All Centers Are at most a Few Tokens Apart: Knowledge Distillation with Domain Invariant Prompt Tuning
Amir Mohammad Ezzati, Alireza Malekhosseini, Armin Khosravi, Mohammad Hossein Rohban
TL;DR
Domain generalization remains a key bottleneck in histopathology due to slide staining and scanner variability. The paper introduces Domain Invariant Prompt Tuning (DIPT), which learns domain-specific tokens and aggregates them into domain-invariant class embeddings to distill from PLIP's text encoder. This dual approach—domain-aware prompt learning followed by class-generic prompt-based knowledge distillation—yields more robust cross-domain representations. Across CAMELYON17-WILDS and Kather19, DIPT substantially improves generalization metrics over zero-shot PLIP and prior baselines, indicating strong potential for clinical deployment in heterogeneous data environments.
Abstract
Domain generalization is critical in computational pathology (CPath) due to inherent domain shifts caused by variations in staining protocols, scanner devices, and imaging settings across clinical centers. Vision-language models (VLMs), such as PLIP-a pathology-tuned CLIP-trained on image-text pairs across diverse domains, serve as strong knowledge distillation sources. However, their zero-shot performance with predefined prompts remains limited due to sensitivity to prompt variations. Moreover, unlike natural images, histopathology centers lack semantic descriptors (e.g., 'sketch'), making it difficult to define domain-specific prompts for clinical centers. This requires a data-driven approach for learning domain-specific and ultimately class-generic continuous prompts.

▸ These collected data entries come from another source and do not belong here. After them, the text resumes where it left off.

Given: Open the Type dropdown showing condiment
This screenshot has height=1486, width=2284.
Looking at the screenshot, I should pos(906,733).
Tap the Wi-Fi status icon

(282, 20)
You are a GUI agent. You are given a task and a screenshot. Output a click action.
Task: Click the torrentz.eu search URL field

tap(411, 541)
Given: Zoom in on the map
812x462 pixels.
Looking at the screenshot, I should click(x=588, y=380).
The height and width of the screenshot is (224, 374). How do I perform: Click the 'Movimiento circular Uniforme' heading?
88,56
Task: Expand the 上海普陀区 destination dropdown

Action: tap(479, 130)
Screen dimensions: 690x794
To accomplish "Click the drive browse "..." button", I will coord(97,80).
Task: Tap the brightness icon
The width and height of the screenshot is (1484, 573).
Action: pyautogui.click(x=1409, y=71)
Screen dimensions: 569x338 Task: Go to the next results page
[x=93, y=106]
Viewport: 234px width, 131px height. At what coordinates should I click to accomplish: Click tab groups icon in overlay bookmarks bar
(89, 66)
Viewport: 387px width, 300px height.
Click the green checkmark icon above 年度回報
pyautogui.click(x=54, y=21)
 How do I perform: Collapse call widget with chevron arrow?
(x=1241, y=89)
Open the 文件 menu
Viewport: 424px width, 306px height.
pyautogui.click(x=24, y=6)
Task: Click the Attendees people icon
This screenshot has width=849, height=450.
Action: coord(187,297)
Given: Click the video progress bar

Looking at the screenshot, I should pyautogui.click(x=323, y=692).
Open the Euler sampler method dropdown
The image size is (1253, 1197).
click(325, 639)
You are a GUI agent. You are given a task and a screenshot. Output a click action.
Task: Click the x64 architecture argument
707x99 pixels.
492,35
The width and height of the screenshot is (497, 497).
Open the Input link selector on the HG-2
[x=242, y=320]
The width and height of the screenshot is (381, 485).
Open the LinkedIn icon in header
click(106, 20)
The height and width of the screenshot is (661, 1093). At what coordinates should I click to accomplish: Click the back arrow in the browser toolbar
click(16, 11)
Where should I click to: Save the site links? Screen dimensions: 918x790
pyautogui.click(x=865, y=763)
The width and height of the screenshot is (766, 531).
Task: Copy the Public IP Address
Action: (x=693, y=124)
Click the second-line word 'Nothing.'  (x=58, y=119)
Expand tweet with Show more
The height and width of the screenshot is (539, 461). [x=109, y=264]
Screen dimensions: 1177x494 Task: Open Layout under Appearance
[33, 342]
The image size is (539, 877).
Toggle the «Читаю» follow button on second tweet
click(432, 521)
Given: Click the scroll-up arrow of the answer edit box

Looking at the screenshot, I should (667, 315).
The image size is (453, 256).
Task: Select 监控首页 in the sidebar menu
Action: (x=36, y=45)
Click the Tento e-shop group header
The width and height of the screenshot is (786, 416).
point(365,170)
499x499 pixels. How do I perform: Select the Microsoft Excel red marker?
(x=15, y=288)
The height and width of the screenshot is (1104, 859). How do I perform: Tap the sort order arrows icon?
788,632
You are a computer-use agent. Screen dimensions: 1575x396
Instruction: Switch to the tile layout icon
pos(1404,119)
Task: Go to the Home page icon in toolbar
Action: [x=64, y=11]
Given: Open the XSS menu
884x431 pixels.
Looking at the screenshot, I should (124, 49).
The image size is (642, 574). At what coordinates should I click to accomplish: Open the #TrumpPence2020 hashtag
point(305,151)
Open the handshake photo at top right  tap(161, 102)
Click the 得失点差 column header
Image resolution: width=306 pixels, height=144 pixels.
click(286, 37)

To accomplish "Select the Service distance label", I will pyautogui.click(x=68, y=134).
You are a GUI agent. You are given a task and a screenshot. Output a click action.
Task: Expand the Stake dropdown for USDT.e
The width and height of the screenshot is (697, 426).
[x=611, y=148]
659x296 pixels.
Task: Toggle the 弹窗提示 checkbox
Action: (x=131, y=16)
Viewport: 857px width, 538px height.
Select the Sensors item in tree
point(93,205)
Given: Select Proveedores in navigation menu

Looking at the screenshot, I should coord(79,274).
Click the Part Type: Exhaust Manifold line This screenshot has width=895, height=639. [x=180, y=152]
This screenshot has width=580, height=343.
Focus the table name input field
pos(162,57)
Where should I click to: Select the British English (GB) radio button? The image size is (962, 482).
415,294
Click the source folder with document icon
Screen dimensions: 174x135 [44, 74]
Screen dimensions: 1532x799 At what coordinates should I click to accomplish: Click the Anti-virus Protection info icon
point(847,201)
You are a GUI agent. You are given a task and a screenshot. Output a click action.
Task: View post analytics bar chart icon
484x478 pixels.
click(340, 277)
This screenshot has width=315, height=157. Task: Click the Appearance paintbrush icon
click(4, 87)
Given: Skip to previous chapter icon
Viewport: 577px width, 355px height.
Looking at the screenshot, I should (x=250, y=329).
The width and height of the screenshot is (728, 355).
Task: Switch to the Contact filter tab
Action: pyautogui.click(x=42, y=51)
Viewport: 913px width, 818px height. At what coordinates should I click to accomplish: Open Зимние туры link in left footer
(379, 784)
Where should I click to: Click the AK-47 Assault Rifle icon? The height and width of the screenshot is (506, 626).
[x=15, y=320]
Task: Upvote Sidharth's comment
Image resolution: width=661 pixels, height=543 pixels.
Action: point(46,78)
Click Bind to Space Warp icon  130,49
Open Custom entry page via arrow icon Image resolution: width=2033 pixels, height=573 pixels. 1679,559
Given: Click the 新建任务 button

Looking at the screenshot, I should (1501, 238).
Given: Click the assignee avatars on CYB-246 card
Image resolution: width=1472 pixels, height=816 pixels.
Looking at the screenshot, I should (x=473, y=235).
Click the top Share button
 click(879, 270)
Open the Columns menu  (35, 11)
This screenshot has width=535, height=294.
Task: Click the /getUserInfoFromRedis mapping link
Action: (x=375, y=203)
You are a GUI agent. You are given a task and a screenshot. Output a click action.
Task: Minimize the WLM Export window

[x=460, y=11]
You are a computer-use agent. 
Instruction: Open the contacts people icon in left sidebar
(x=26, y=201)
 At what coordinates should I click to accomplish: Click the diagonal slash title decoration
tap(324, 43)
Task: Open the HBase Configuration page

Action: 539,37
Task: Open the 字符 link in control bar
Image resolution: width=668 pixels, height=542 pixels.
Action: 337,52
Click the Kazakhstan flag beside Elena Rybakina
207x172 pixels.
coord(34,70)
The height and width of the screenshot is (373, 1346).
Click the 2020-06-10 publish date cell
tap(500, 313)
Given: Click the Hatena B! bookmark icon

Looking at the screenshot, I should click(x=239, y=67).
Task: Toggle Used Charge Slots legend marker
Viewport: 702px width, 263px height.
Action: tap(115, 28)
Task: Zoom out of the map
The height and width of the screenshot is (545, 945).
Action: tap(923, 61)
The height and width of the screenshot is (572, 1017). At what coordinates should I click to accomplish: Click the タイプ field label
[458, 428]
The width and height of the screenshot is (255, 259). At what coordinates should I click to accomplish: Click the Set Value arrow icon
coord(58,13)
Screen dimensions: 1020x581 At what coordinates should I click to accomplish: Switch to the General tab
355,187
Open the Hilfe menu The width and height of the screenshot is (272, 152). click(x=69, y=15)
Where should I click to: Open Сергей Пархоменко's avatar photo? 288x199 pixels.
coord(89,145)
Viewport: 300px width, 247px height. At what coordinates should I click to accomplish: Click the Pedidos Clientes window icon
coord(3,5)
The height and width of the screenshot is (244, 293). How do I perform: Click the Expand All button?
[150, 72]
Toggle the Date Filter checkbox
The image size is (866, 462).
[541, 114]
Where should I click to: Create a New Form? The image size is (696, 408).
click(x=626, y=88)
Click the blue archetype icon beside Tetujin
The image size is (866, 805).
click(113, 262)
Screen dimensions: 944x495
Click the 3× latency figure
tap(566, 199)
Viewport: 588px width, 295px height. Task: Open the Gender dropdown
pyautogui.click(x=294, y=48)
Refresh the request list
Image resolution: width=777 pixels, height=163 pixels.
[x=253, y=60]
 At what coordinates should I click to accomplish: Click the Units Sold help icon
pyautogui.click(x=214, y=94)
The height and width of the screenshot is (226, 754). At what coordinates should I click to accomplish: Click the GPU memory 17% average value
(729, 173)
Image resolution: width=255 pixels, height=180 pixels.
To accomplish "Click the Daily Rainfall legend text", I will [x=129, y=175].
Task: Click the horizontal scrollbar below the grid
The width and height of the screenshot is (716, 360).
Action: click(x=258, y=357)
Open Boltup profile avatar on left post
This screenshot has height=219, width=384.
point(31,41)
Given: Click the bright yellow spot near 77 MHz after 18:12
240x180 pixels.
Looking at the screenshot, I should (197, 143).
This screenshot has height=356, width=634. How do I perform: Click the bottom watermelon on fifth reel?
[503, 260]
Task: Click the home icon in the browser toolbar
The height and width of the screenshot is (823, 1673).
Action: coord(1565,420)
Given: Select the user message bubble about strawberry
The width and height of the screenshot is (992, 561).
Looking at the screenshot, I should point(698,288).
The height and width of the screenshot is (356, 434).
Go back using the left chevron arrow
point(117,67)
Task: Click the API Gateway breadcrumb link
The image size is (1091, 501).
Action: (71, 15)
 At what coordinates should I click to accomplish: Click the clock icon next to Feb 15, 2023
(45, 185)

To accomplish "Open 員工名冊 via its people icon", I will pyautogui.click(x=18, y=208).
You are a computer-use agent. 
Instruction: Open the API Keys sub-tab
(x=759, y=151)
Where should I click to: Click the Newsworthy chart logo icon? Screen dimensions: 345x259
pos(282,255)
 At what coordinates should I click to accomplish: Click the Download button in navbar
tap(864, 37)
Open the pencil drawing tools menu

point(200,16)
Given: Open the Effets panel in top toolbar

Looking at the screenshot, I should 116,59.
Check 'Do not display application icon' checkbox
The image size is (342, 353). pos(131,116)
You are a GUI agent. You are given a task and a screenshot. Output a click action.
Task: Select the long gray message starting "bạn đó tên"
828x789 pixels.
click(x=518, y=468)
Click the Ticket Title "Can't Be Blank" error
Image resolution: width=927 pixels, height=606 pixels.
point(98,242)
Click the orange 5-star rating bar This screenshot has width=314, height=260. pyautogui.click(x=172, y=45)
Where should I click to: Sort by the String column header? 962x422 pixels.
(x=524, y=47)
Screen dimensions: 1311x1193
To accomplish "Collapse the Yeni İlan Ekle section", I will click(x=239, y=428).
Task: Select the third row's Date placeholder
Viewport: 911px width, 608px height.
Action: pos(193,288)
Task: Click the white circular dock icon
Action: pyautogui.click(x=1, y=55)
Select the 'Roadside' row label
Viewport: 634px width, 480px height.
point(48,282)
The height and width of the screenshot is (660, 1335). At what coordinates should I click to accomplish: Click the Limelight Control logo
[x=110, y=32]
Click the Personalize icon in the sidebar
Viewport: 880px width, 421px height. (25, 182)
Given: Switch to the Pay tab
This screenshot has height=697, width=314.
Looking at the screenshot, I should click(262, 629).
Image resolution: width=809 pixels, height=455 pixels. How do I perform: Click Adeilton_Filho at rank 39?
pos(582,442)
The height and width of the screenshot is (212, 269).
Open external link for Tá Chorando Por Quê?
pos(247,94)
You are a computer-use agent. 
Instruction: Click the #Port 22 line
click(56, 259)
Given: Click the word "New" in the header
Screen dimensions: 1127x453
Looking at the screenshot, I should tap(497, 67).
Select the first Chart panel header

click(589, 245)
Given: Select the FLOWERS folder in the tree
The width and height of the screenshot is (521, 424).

We propose Domain Invariant Prompt Tuning (DIPT) for knowledge distillation process, a novel step that learns multiple input tokens for each domain. These tokens are trained separately for each domain and are averaged across domains, leading to domain-invariant prompts. Our student model then distills knowledge from PLIP's text encoder by leveraging the prompts learned by DIPT. This leads to alignment of visual features with domain-invariant embeddings, enhancing generalization by training on multiple domains. Our method adds a significant improvement in average F1-score to existing state-of-the-art (SOTA) knowledge distillation approaches in domain generalization with histopathology datasets. This work helps the way of deploying robust CPath models in real-world clinical problems with heterogeneous data sources.